Goodbye to summer’s Outdoor Film Festival

First it was Venetian night that got sunk in a money-saving effort on the city’s part to cut costs to shore up a $520 million budget shortfall for 2010.

Now the Chicago’s Outdoor Film Festival is on the chopping block, after a decade of entertaining thousands of people and ranking as one of the city’s ten most popular summertime events.

In 2009, the free Outdoor Festival, held on seven consecutive Tuesday nights, from July 14 to Aug. 25, gave an estimated 183,000 Chicagoans an opportunity to view some of America’s greatest classic films, projected on a huge screen at Grant Park’s Butler Field, with the incomparable skyline as a backdrop.

“The production costs were more than the revenue,” indicated Cindy Gatziolis, spokesperson for the Mayor’s Office of Special Events. As a result, Special Events proposed the $300,000 line item budget cut in order to create departmental cost savings.

Corporate sponsorships throughout the past decade have never covered the Festival’s expenses, creating a fiscal liability for the city.

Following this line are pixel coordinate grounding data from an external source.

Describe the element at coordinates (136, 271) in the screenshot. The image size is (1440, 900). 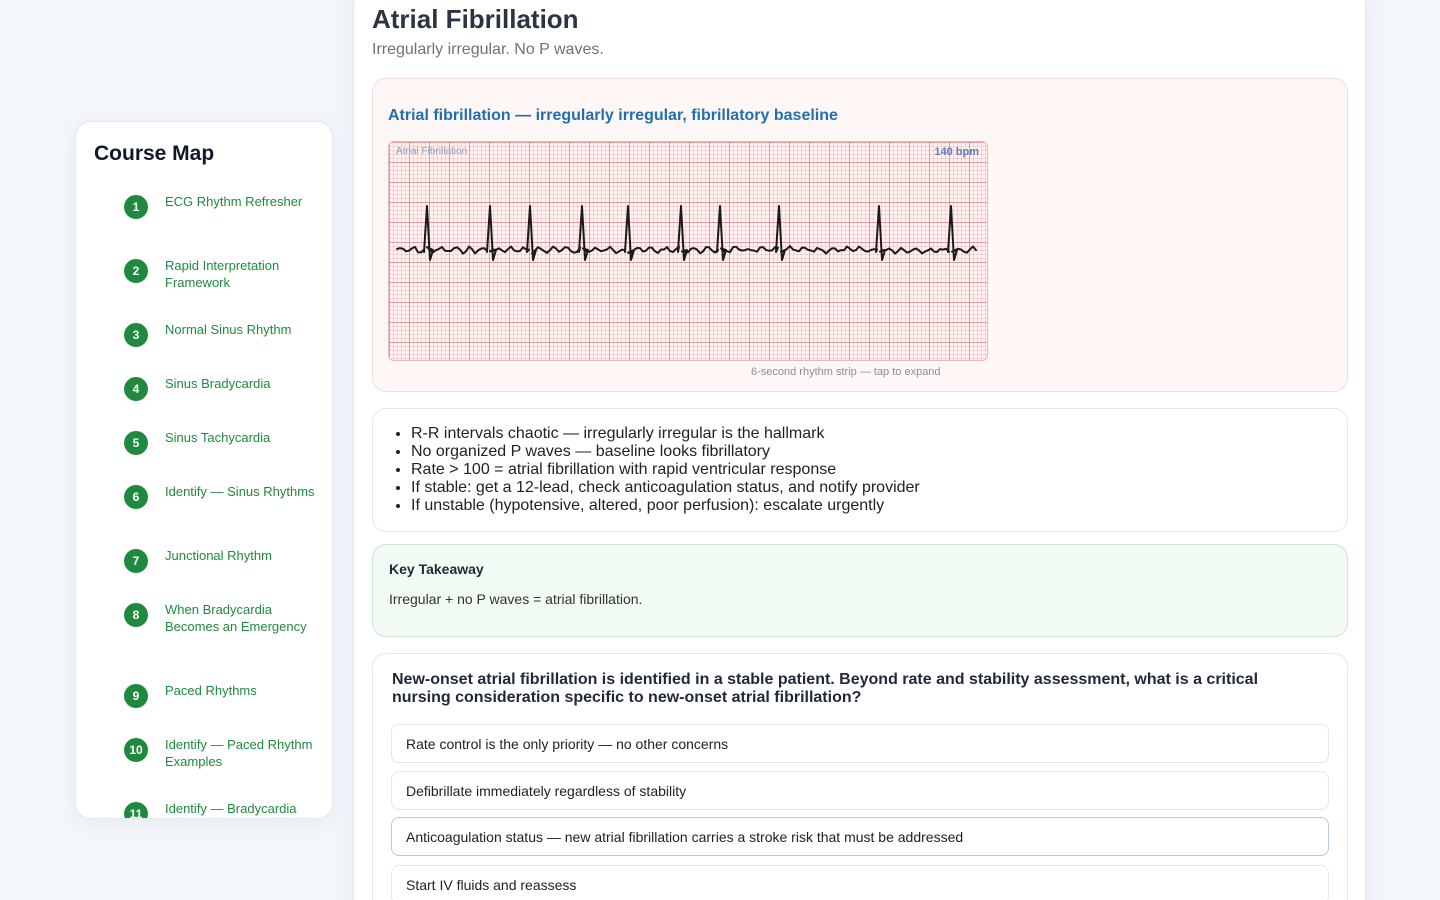
I see `step-number-badge: 2` at that location. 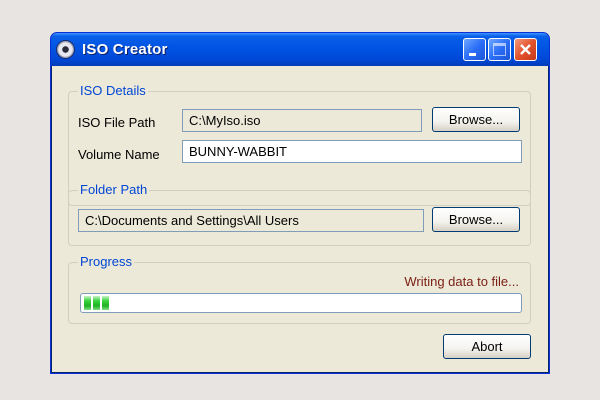 I want to click on close-button, so click(x=526, y=50).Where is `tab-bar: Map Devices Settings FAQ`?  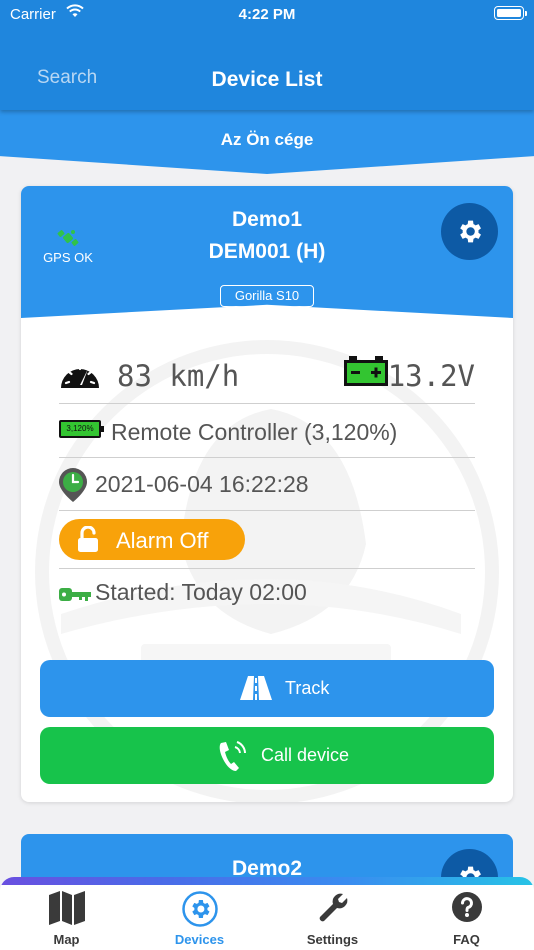 tab-bar: Map Devices Settings FAQ is located at coordinates (267, 914).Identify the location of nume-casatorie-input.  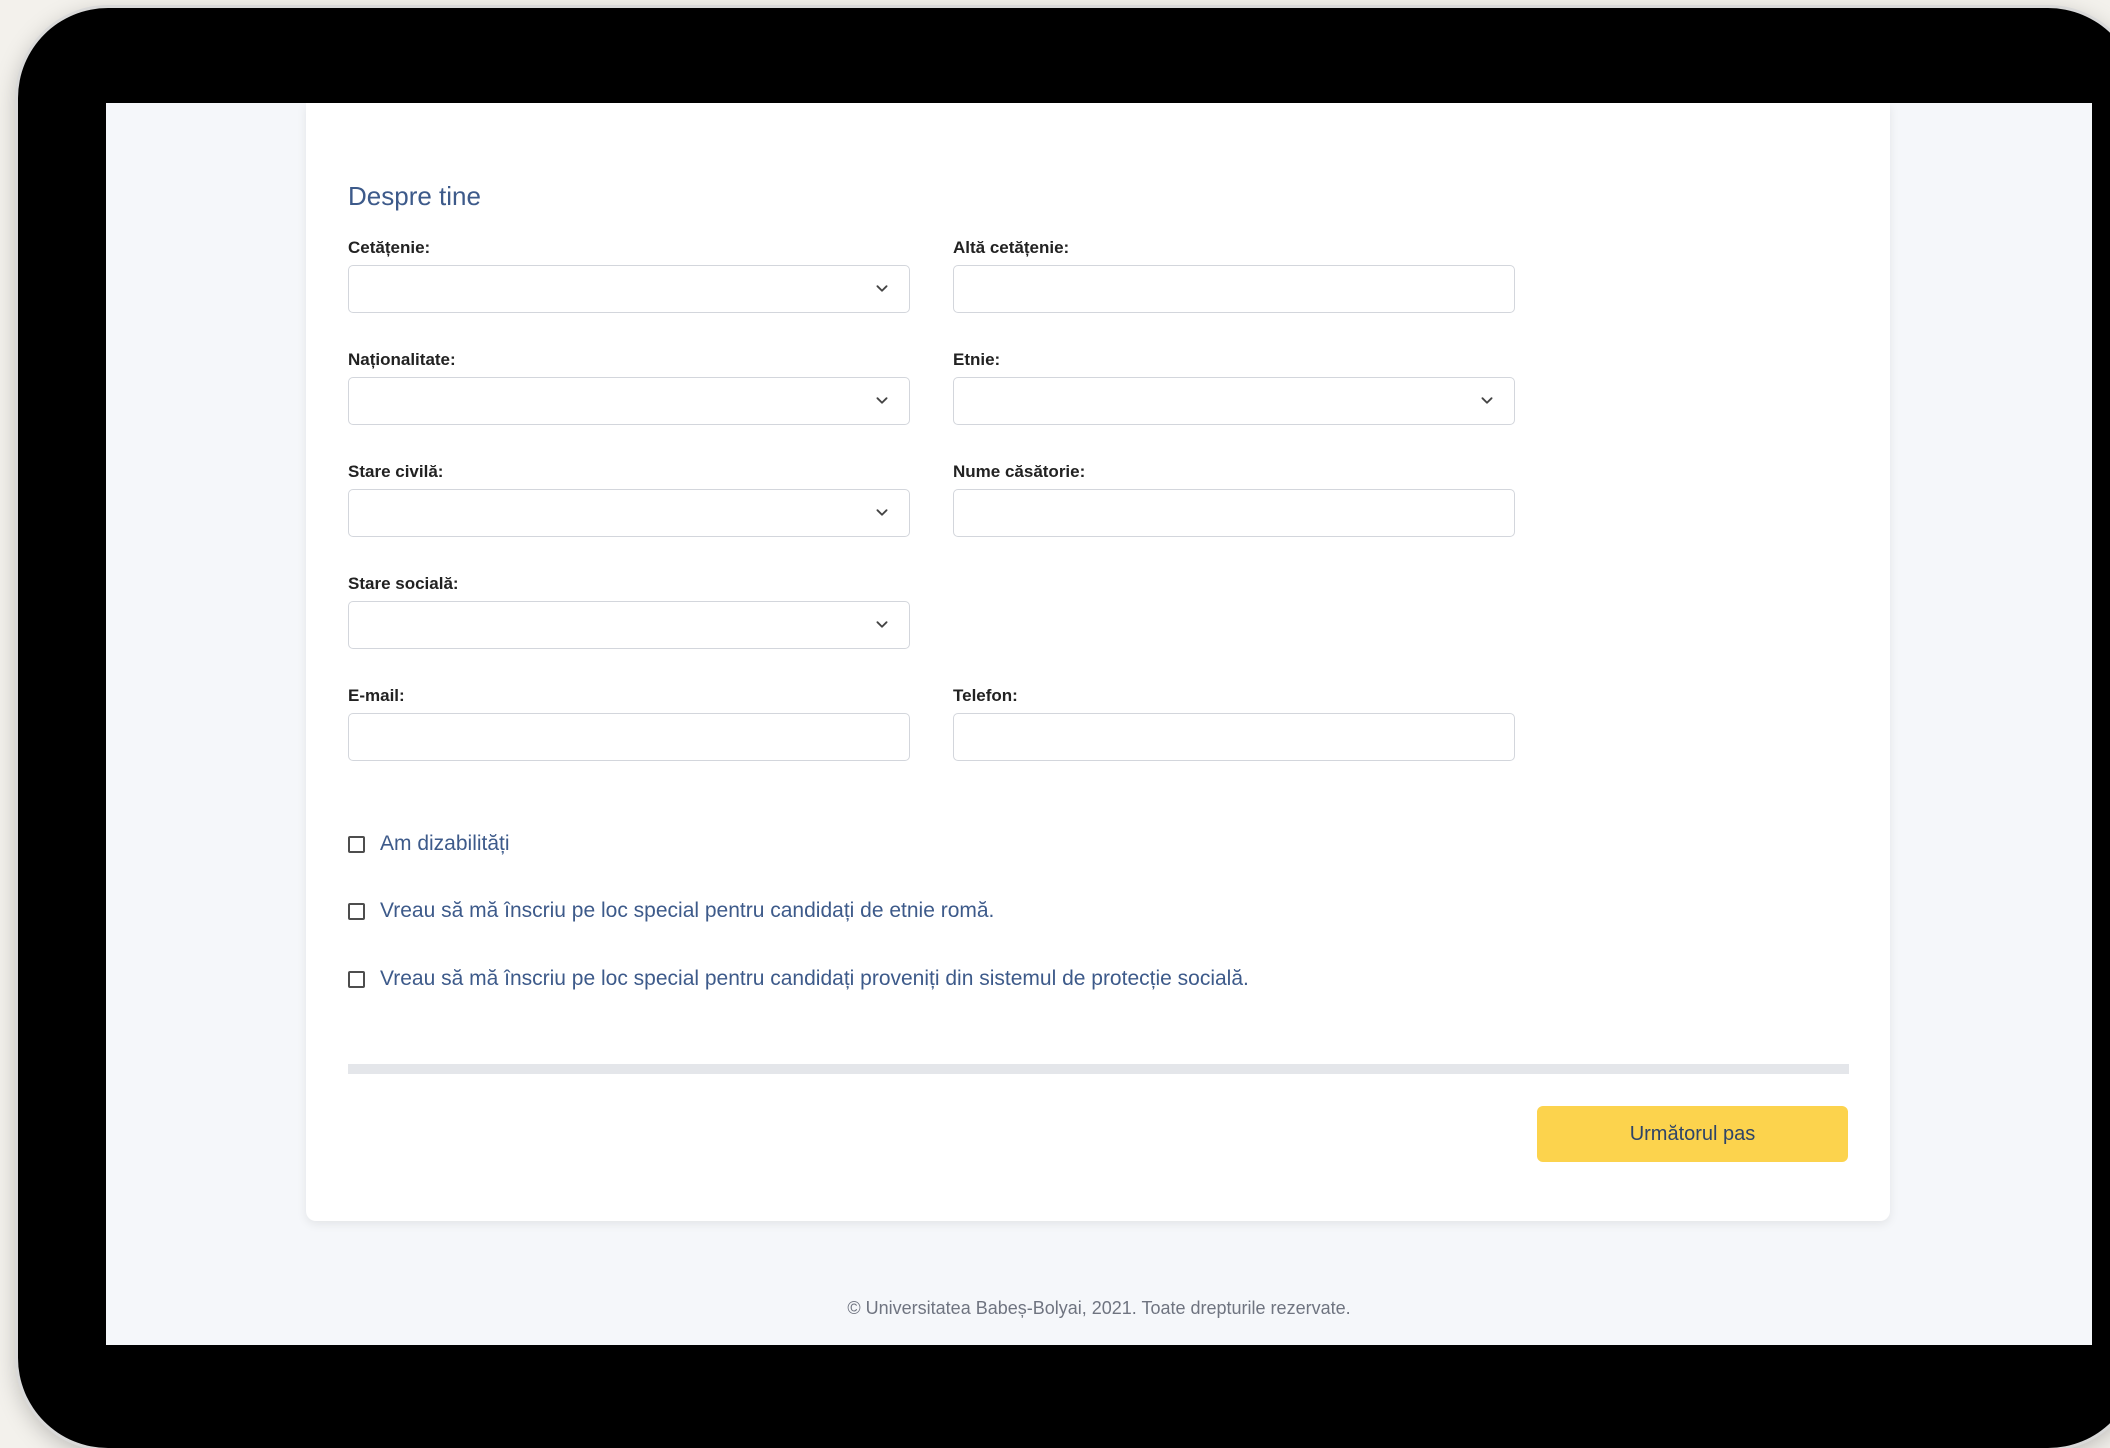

When asked if the Festival could be reinstated in the future, Gatziolis said, “If someone comes to us, offering to cover the cost, we will not turn a deaf ear. It could be resurrected.”

Past years’ sponsors have included ComEd, Turner Classic Movies, WLIT, Charles Schwab Co., Metromix, WNUA 95.5, Comcast and the Chicago Transit Authority.

On average, 20,000-25,000 individuals attended the festival per night, weather permitting since Special Events started the free event in 1999.

For many years, Chicago-made shorts were part of the Tuesday night programs, giving local producers a tremendous outlet for their work to be seen publicly.

The July 21, 2009 screening of a classic Marx Brothers film, “Duck Soup,” the Outdoor Film Festival, in conjunction with the Goodman Theatre, gained notoriety when 4,436 film watchers donned Groucho Marx glasses, setting a Guinness World Record for the most people wearing Groucho Mark glasses.

The celebration of classic movies in Chicago is currently not scheduled to take place next summer. Other Chicago events about to become memories are Great Chicago Places and Spaces, Mayor’s Cup Youth Soccer, and Chicago’s Criterium bike races.